L'UE a déjà pris en mai des mesures (gel des avoirs, interdiction d'entrer dans l'UE...) contre trois personnes et quatre entités en raison de «d'abus sérieux et systématiques» dans ce territoire occupé par Israël depuis 1967. Le gouvernement israélien a condamné ces sanctions, le Premier ministre israélien Benjamin Netanyahu dénonçant une «faillite morale» de l'UE.
«On pourra aller plus loin et dans les prochains jours, de nouvelles sanctions pourraient être prises», a déclaré lors du Grand Jury/RTL Jean-Noël Barrot, se disant «extrêmement préoccupé par l'intensification de la colonisation illégale en Cisjordanie et l'explosion des violences des colons israéliens à l'encontre des Palestiniens».
«On n'a jamais vu ça depuis des années et peut-être des décennies», a-t-il estimé.
Les sanctions prises en mai, «pour la troisième fois» au niveau européen, sont «une manière également d'appeler le gouvernement israélien à ses responsabilités vis-à-vis de ces violences qui, à mon sens, fragilisent également l'autorité de l'État», a-t-il ajouté.
Les violences liées au conflit israélo-palestinien ont explosé dans ce territoire en marge de la guerre de Gaza, déclenchée par l'attaque sans précédent du mouvement islamiste palestinien Hamas sur Israël le 7 octobre 2023.

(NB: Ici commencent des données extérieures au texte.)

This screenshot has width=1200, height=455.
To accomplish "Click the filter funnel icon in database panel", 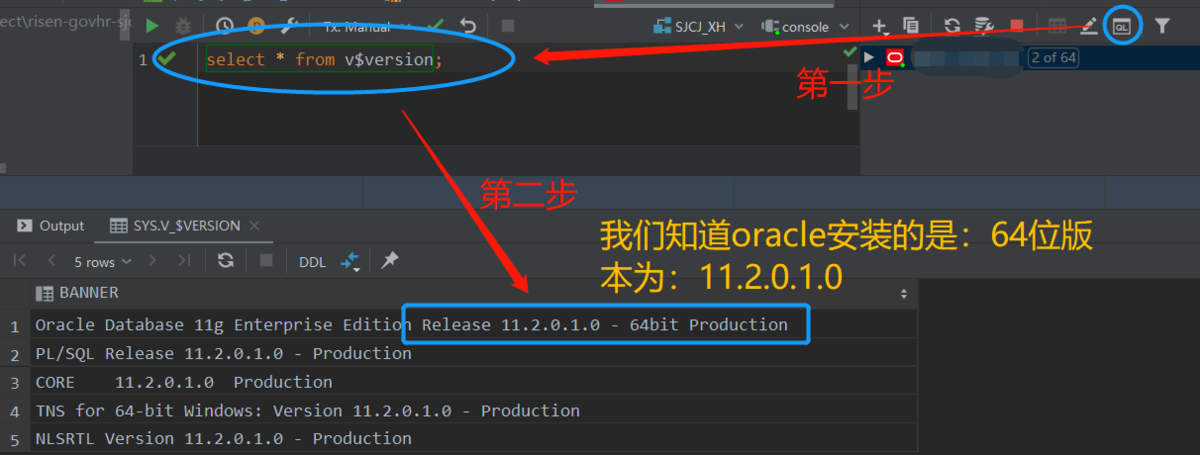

Depuis lors, au moins 1.080 Palestiniens, parmi lesquels de nombreux combattants, mais aussi beaucoup de civils, ont été tués en Cisjordanie par des soldats ou des colons israéliens, selon un décompte de l'AFP à partir de données de l'Autorité palestinienne.
Dans le même temps, d'après des données officielles israéliennes, au moins 46 Israéliens, parmi lesquels des civils et des soldats, y ont été tués dans des attaques palestiniennes ou lors d'opérations militaires israéliennes.